Two main parameters are considered; namely, the type of AI services (from endpoint centric to cloud centric), which formulates the X-axis, and the range of AI applications (from all-encompassing to specialist). Based on those parameters, we have identified five major categories of industrial AI vendors:

  1. Smart Manufacturing Platform Vendors with AI Capabilities: These are generally incumbents in the Industrial Internet of Things (IIoT) space that have existing End-to-End (E2E) smart manufacturing portfolios and are adding AI to their suite of solutions, such as PTC, Siemens, Predix, and Librestream. Entefy is a notable exception, as it is a startup with an E2E solution platform.
  2. Endpoint-Based AI Vendors: Refers to startups that are primarily offering endpoint-focused analytics capabilities via software runtime installed on edge devices, with a complementary cloud platform that results in the elongated oval-shaped circles. Key players include Ekkono Solutions, Falkonry, FogHorn, Neurala, and One Tech. These vendors support multiple use cases, including predictive maintenance, quality inspection, health monitoring, emission monitoring, and asset tracking.
  3. Application-Specific AI Vendors: These are AI vendors that focus on specific AI applications in specific hardware, such as camera, robotics, and warehousing solutions. Noteworthy examples include Cognex in machine vision and Kindred Systems in warehousing.
  4. Cloud-Based Vendors that Feature a Wide Range of Solutions: Refers to vendors that offer cloud-based solution that can ingest multiple data sources, analyze them, and generate insights. Some even feature tools that allow end users to develop their own AI solutions. Key players include SparkCognition, C3,, Sight Machine, and Uptake. This is generally done in partnership with public cloud vendors such as Amazon Web Services (AWS), Microsoft Azure, and Google Cloud.
  5. Hardware-Agnostic ML Specialist Startups: Refers to startups that are made up of small teams of deep learning experts that focus on developing cloud-based, industrial ML solutions, such as machine vision and overall efficiency enhancement. Key players include DataProphet, Landing AI, and Smartia. These vendors often partner with public cloud vendors such as AWS, Microsoft Azure and Google Cloud.

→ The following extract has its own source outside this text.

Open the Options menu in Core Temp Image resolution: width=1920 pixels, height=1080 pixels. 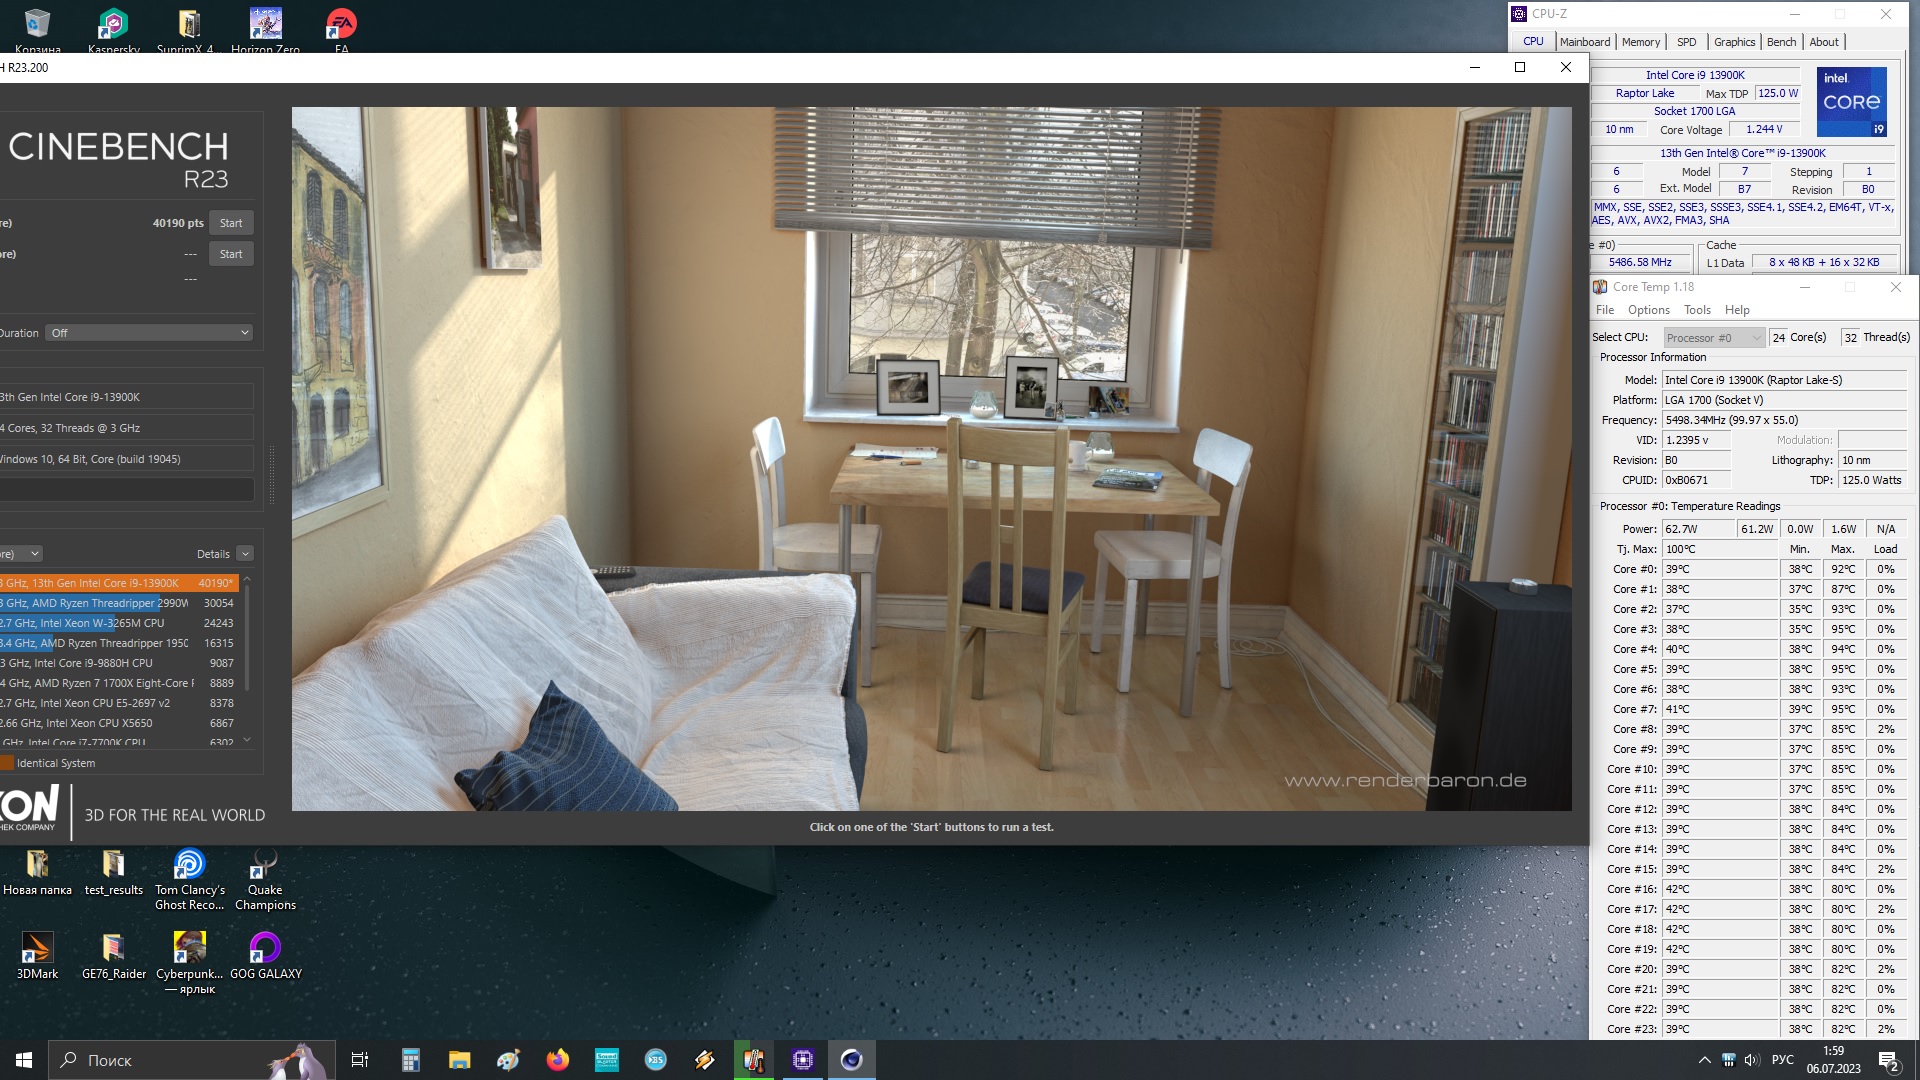coord(1648,310)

Granted, the schematic diagram above is an extremely crude representation of the actual market and product dynamics, but it serves as a good reference point. Based on the diagram, One Tech and DataProphet are in Sections 2 and 5, respectively, diagonally opposite each other. As more and more industrial AI startups emerge and market gaps are filled up rapidly, we expect the diagram to become increasingly complex. The wide array of use cases and application domains in both greenfield and brownfield settings are complicated, allowing various AI deployment strategies to thrive.

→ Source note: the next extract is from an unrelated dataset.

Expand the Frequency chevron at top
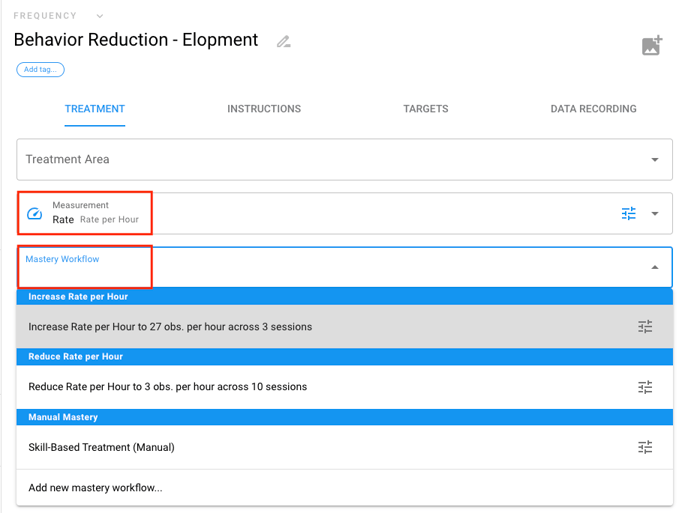Screen dimensions: 688x513 99,16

How to Maximize the Value of MLaaS


As such, it is the onus of end users to understand their own AI requirements before deciding to select a MLaaS partner. Start with a few simple questions: are you looking at specific use cases, or a more general AI development platform that can accommodate multiple use cases? Any data privacy and latency concerns? Do you prioritize cost over value? What are your internal AI capabilities? Do you plan to hire AI engineers, or do you prefer to outsource AI solutions?

Next, you must evaluate future product roadmap and upgradability. A good AI platform features constant updates and clear future upgrade pathways. However, you should not treat AI as a piece of enterprise software or an expense item under capital expenditure. In fact, AI is a tool that requires constant maintenance and close collaboration between AI service providers and end users. Treat AI vendors as an extension of your Information Technology (IT) or Operational Technology (OT) team.

Finally, have a vision of your factory in the future and use AI as a catalyst for transformation. At the very least, avoid treating AI as a simple off-the-shelf solution for automation. Such a mindset will cause you to incur technical debt. Incurring technical debt means you will end up putting in additional cost and reworking your current simplified AI solution somewhere down the road. If your aim is to achieve a fully automated factory in the future, you are better off deploying a more comprehensive approach that would take longer to implement.